Intanto la magistratura requirente – dalla procura di Agrigento il fascicolo è stato spedito a Roma per competenza – sta indagando sulla strage dei 117 migranti annegati il mese scorso nel braccio di mare che separa la Libia dall’Italia. Dalla Sicilia è arrivata la richiesta di verificare “la sussistenza dell’ipotesi di reato di omissione di soccorso da parte degli ufficiali che furono informati che un gommone stava affondando da un aereo del 41simo stormo dell’Aeronautica militare di Sigonella”, che lanciò due zattere non potendo fare di più. Non ci sono indagati, ma il passaggio dell’inchiesta nella capitale fa ipotizzare le responsabilità del Centro di coordinamento di ricerca e soccorso della Guardia costiera italiana. Di cui alcuni ufficiali sono già stati rinviati a giudizio, per la strage dell’ottobre 2013 quando annegarono 268 persone – molti erano bambini - a causa del ritardo nei soccorsi a un barcone in difficoltà.

In definitiva la prima strage del 2019 è riconducibile al mancato soccorso italiano.
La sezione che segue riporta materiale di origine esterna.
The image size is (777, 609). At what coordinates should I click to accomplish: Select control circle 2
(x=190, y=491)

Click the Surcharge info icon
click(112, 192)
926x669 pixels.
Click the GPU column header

Invece il governo fa la guerra alle navi delle ong. Le uniche su cui sventola un’ideale bandiera con su scritto “Restiamo Umani”.


Le leggi del mare

Alle leggi non scritte di chi va per mare – si soccorre sempre chi è in difficoltà - vanno aggiunte quelle messe nero su bianco dalla comunità internazionale. Così l’Asgi (Associazione studi giuridici sull’immigrazione) ricorda urbi et orbi che il diritto internazionale del mare (Convenzione Sar sulla ricerca e il soccorso in mare ratificata dall’Italia nel 1989; Convenzione Solas sulla salvaguardia della vita umana in mare ratificata dall’Italia nel 1980, e la Convenzione dell’Onu sul diritto del mare, ratificata nel 1994) prevede che gli Stati abbiano l’obbligo di adottare tutte le misure necessarie a che tutte le persone soccorse possano sbarcare nel più breve tempo possibile in un luogo sicuro.

Quanto al rifiuto di consentire lo sbarco, in particolare a persone vulnerabili (donne e bambini), per l’Asgi c’è la violazione delle norme a tutela dei diritti umani fondamentali e sulla protezione dei rifugiati, in particolare l’articolo 2 (diritto alla vita) e l’articolo 3 (divieto di trattamenti inumani e degradanti) della Convenzione europea per i diritti dell’uomo, oltre che il principio di ‘non refoulement’ e il diritto di accedere alla procedura di asilo sanciti dalla Convenzione di Ginevra, dal diritto comunitario Ue, e dall’articolo 10 della nostra Costituzione.

Di qui la presa di posizione dell’associazione: “Ci riserviamo di supportare e promuovere ogni azione giudiziaria nelle sedi competenti per ingiungere il rispetto del diritto e sanzionare le violazioni in essere, e l’indebita strumentalizzazione della situazione di persone vulnerabili, al fine di porre in discussione le regole di ripartizione dei richiedenti asilo nell’Ue al di fuori delle sedi proprie”. Parole sante.